Wk 9 : SIMD Flashcards
Why do I care about SIMD?
It’s becoming the new standard. There’s only so much you can do to maximize the ability to do things superscalar and we’ve pretty much hit that limit in terms of speed.
What’s the biggest challenge to overcome that arises with SIMD?
Lots and lots of data streams to memory
Where’s SIMD best?
Dot products, matrix multiply, dealing with arrays, especially big arrays.
How does Amdahl pitch-in when it comes to SIMD?
It can only see improvements based on the fraction of the program that I improve. Not all parts of and not every program allow for speed up via SIMD
How much can an SIMD register hold? How many of them are there?

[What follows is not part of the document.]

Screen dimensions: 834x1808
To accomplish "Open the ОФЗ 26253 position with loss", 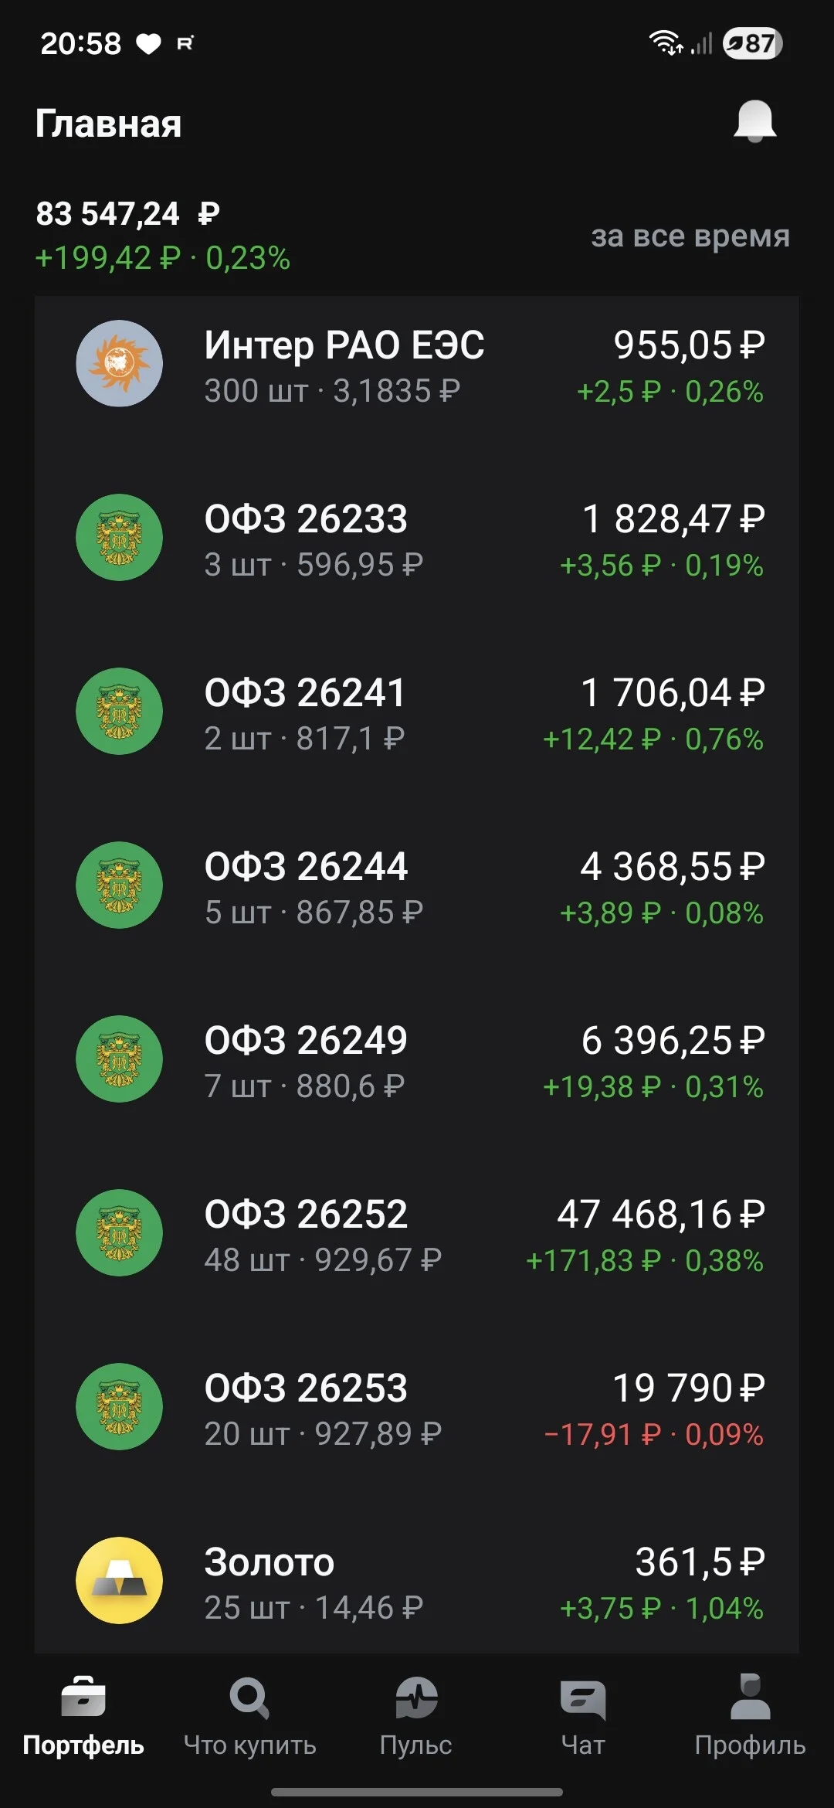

4 sgl precision floats (32 bit, 4 byte each) or 2 double precision floats (64 bit, 8 byte each)….there are 16 SIMD registers
differentiate names of SIMD assy instructions
addss (scalar sgl prec)
addps (packed sgl prec)
What are the four options available to take advantage of SIMD?
Write directly in assembly
Use C libraries created for it
Use C intrinsics
Compiler vectorization options
Why is memory alignment so important in SIMD? On what value should it be aligned? Plus the assembly code for moving aligned variables is so much faster
Want to get all of the data in one read from memory and store in one write. If we start adding cycles to load/store, we lose the gains we were looking for by doing everything in parallel
Align on 128 bits (16 byte)
What should memory bus size be to make thi SIMD worth our while? Why?
128 bits. If takes 4 cycles to get from memory that doesn’t help us.
What does using intrinsics buy us?
Power of assembly like commands without getting bogged into details of individual registers, etc.
How are MSB / LSB represented?
Backwards
LSB -> MSB (left part affected via scalar)
What are the 3 main issues of SIMD to footstomp?
- Must use memory alignment
- Must explicitly say when load / store
- Must handle overhead of shuffles.
Why is explicitly specifying loads/stores so important with SIMD?
If my code isn’t efficient with regard to memory accesses, I could be using SIMD and end up doing more loads and stores than necessary and negating the benefits of SIMD in the first place
How did fast math make a difference on the homework?
y = y + a[i]
with fast math, it indexes by 4. Without fast math, it still uses 1. This is because compiler is taking more liberty because its told its allowed to via fast math and its not as worried about aliasing issues.